Thank you to the publisher, MIRA (Harlequin), and Edelweiss for providing me with an eARC of this book in exchange for an honest review.
In wartime Paris, Genevieve Dumont is a celebrated singer favoured by the Nazis who uses her fame and the privileges she is afforded as an artist to help the resistance undetected – passing messages to allies, smuggling refugees across borders disguised as part of her troupe and more. The allied invasion is drawing closer when Lillian de Rocheford, Genevieve’s estranged mother, is captured. To prevent her from giving away any information, the resistance is prepared to go to any length to silence her. But Genevieve is determined to save her, and she and her long-lost sister Emmy must put aside their differences and find a way to cross the dangerous territory of Occupied France to save their mother’s life.
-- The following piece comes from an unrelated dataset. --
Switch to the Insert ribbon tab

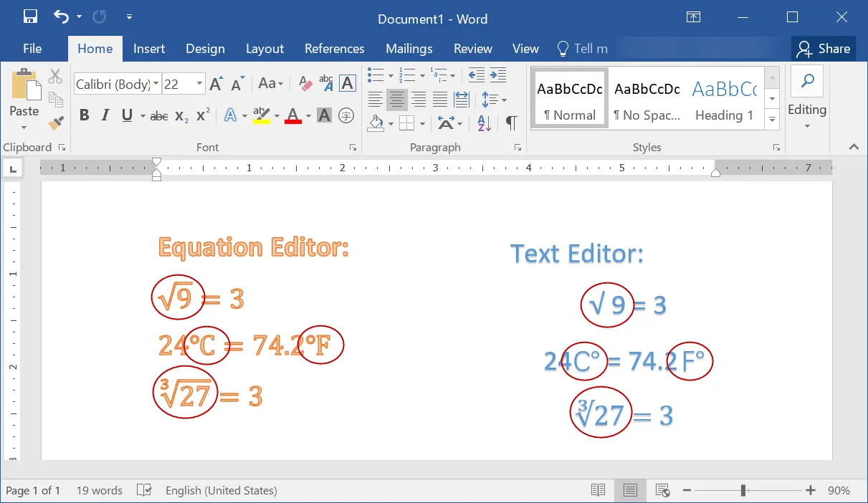149,49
In an odd coincidence, this is the third book I’ve read this year that takes a look into the situation in France during World War II. The Paper Girl of Paris, which I read last month, was a great introduction to the workings of the Resistance in those years, but this book is on a whole other level, seeing as it is told from the perspectives of those actively entrenched in the movement. The Black Swan of Paris provides a much more up-close, behind the scenes look at the events of this time, especially those surrounding the planning of the Normandy landings which I had never read about in detail before.
Genevieve was a fantastic main character to follow. I adore spy stories and it was great to follow her journey from the glamour and glitz of Paris to her throwing herself into the thick of things as she navigates a very precarious situation to bring her family back together. Karen Robards does an excellent job at developing the characters and building up the tension in the story aptly depicting their emotions and thoughts during the harrowing experiences they go through. What really interested me though, was that the author took the time to talk about what normal French citizens went through during the Occupation, with the severe shortage of food and supplies, always at the risk of being arrested or killed by the Germans for any possible reason – and that’s not even mentioning the allied bombers.
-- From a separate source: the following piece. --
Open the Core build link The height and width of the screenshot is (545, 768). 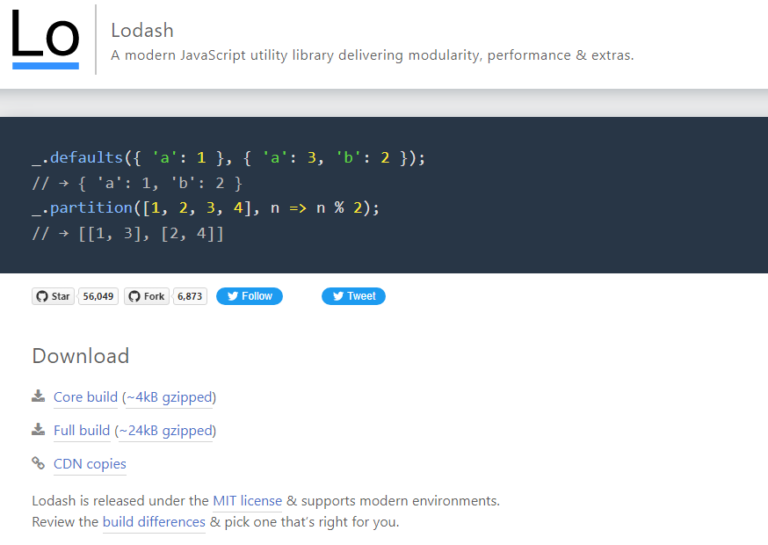point(85,397)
Though this story is fictional, it does use real people and events whose contributions to the effort are well known. This book was obviously very well researched and the author truly brings this time period to life. Despite the core of the story being Genevieve’s journey to save her family, it doesn’t shy away from depicting the atrocities of the time, just as a warning for more sensitive readers.
The Black Swan of Paris is a book, in my opinion, that anyone can enjoy, even if they’re not a fan of history. Beautifully written and fast paced, while this is a departure from the usual fare of historical fiction, it is more mystery and adventure cleverly woven into the events of this time period, and is practically impossible to put down. Highly recommended!
The Black Swan of Paris releases on June 30th, 2020.